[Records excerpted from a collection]
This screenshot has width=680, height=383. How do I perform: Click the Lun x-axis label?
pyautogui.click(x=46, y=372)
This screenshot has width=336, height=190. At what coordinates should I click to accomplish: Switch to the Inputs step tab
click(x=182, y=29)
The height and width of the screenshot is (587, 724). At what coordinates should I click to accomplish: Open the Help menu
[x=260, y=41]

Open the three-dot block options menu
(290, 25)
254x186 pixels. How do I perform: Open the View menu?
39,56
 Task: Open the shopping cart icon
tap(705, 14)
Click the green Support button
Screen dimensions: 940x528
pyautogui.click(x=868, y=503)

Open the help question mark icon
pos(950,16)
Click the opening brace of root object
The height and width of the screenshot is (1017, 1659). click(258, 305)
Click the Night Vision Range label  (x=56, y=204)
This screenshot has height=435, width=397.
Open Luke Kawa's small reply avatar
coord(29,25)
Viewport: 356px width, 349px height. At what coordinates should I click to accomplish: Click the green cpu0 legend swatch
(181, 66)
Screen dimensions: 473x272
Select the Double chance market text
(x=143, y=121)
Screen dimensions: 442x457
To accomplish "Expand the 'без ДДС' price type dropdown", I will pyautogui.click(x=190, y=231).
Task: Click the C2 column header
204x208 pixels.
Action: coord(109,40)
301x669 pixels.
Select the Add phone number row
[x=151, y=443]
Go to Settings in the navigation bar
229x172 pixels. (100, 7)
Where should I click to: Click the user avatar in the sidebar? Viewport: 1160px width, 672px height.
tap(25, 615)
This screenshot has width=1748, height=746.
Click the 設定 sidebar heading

**Exercise instructions:** No lines before the one containing "This screenshot has height=435, width=397." belong in the answer; write out that line and each one after it exactly, through the end of the records.

**Exercise answer:**
This screenshot has height=435, width=397.
Open Luke Kawa's small reply avatar
coord(29,25)
Viewport: 356px width, 349px height. At what coordinates should I click to accomplish: Click the green cpu0 legend swatch
(181, 66)
Screen dimensions: 473x272
Select the Double chance market text
(x=143, y=121)
Screen dimensions: 442x457
To accomplish "Expand the 'без ДДС' price type dropdown", I will pyautogui.click(x=190, y=231).
Task: Click the C2 column header
204x208 pixels.
Action: coord(109,40)
301x669 pixels.
Select the Add phone number row
[x=151, y=443]
Go to Settings in the navigation bar
229x172 pixels. (100, 7)
Where should I click to: Click the user avatar in the sidebar? Viewport: 1160px width, 672px height.
tap(25, 615)
This screenshot has width=1748, height=746.
Click the 設定 sidebar heading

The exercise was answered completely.